----- DATA FOR THIS EXERCISE -----

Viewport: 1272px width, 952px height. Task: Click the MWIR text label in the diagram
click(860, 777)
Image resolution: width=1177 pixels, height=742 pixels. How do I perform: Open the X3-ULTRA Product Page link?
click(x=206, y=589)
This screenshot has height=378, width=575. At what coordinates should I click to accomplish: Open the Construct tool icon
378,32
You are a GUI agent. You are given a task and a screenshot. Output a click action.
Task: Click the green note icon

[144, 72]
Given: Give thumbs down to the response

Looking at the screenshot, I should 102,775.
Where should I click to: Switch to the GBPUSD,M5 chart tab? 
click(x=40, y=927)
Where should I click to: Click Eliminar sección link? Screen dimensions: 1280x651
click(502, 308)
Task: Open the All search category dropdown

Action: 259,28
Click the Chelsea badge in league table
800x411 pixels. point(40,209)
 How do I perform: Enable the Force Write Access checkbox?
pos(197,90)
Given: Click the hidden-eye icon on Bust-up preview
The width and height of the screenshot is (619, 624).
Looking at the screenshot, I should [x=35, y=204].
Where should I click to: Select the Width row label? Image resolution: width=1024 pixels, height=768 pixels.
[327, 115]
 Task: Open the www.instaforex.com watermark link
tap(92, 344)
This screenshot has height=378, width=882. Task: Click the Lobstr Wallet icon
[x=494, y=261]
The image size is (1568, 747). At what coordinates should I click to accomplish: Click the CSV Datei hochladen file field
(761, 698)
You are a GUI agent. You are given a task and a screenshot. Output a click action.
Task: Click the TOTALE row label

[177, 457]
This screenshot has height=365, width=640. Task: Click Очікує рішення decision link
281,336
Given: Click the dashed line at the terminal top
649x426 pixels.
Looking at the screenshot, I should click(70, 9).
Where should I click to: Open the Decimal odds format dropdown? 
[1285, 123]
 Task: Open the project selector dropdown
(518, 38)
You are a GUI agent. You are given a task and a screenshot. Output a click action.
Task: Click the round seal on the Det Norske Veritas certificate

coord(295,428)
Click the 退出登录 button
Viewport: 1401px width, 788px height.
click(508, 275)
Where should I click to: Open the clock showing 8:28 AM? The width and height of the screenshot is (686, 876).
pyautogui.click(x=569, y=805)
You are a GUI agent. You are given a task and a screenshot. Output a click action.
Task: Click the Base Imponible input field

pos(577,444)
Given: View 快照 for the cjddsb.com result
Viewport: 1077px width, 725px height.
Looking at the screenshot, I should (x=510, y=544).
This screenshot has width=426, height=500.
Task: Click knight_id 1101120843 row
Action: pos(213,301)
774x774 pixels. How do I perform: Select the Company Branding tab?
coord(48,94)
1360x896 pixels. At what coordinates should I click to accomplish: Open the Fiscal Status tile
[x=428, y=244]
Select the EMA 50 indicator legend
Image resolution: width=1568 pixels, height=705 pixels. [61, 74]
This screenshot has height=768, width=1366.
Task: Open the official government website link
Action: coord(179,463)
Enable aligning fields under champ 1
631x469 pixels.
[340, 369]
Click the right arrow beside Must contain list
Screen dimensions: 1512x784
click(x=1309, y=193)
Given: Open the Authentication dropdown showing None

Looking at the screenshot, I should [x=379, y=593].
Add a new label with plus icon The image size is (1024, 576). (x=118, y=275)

-----

## WHAT YOU SHOULD DO:
Return all of the data word for word.

## ANSWER TO THE PROBLEM:
Viewport: 1272px width, 952px height. Task: Click the MWIR text label in the diagram
click(860, 777)
Image resolution: width=1177 pixels, height=742 pixels. How do I perform: Open the X3-ULTRA Product Page link?
click(x=206, y=589)
This screenshot has height=378, width=575. At what coordinates should I click to accomplish: Open the Construct tool icon
378,32
You are a GUI agent. You are given a task and a screenshot. Output a click action.
Task: Click the green note icon

[144, 72]
Given: Give thumbs down to the response

Looking at the screenshot, I should 102,775.
Where should I click to: Switch to the GBPUSD,M5 chart tab? 
click(x=40, y=927)
Where should I click to: Click Eliminar sección link? Screen dimensions: 1280x651
click(502, 308)
Task: Open the All search category dropdown

Action: 259,28
Click the Chelsea badge in league table
800x411 pixels. point(40,209)
 How do I perform: Enable the Force Write Access checkbox?
pos(197,90)
Given: Click the hidden-eye icon on Bust-up preview
The width and height of the screenshot is (619, 624).
Looking at the screenshot, I should [x=35, y=204].
Where should I click to: Select the Width row label? Image resolution: width=1024 pixels, height=768 pixels.
[327, 115]
 Task: Open the www.instaforex.com watermark link
tap(92, 344)
This screenshot has height=378, width=882. Task: Click the Lobstr Wallet icon
[x=494, y=261]
The image size is (1568, 747). At what coordinates should I click to accomplish: Click the CSV Datei hochladen file field
(761, 698)
You are a GUI agent. You are given a task and a screenshot. Output a click action.
Task: Click the TOTALE row label

[177, 457]
This screenshot has height=365, width=640. Task: Click Очікує рішення decision link
281,336
Given: Click the dashed line at the terminal top
649x426 pixels.
Looking at the screenshot, I should click(70, 9).
Where should I click to: Open the Decimal odds format dropdown? 
[1285, 123]
 Task: Open the project selector dropdown
(518, 38)
You are a GUI agent. You are given a task and a screenshot. Output a click action.
Task: Click the round seal on the Det Norske Veritas certificate

coord(295,428)
Click the 退出登录 button
Viewport: 1401px width, 788px height.
click(508, 275)
Where should I click to: Open the clock showing 8:28 AM? The width and height of the screenshot is (686, 876).
pyautogui.click(x=569, y=805)
You are a GUI agent. You are given a task and a screenshot. Output a click action.
Task: Click the Base Imponible input field

pos(577,444)
Given: View 快照 for the cjddsb.com result
Viewport: 1077px width, 725px height.
Looking at the screenshot, I should (x=510, y=544).
This screenshot has width=426, height=500.
Task: Click knight_id 1101120843 row
Action: pos(213,301)
774x774 pixels. How do I perform: Select the Company Branding tab?
coord(48,94)
1360x896 pixels. At what coordinates should I click to accomplish: Open the Fiscal Status tile
[x=428, y=244]
Select the EMA 50 indicator legend
Image resolution: width=1568 pixels, height=705 pixels. [61, 74]
This screenshot has height=768, width=1366.
Task: Open the official government website link
Action: coord(179,463)
Enable aligning fields under champ 1
631x469 pixels.
[340, 369]
Click the right arrow beside Must contain list
Screen dimensions: 1512x784
click(x=1309, y=193)
Given: Open the Authentication dropdown showing None

Looking at the screenshot, I should [x=379, y=593].
Add a new label with plus icon The image size is (1024, 576). (x=118, y=275)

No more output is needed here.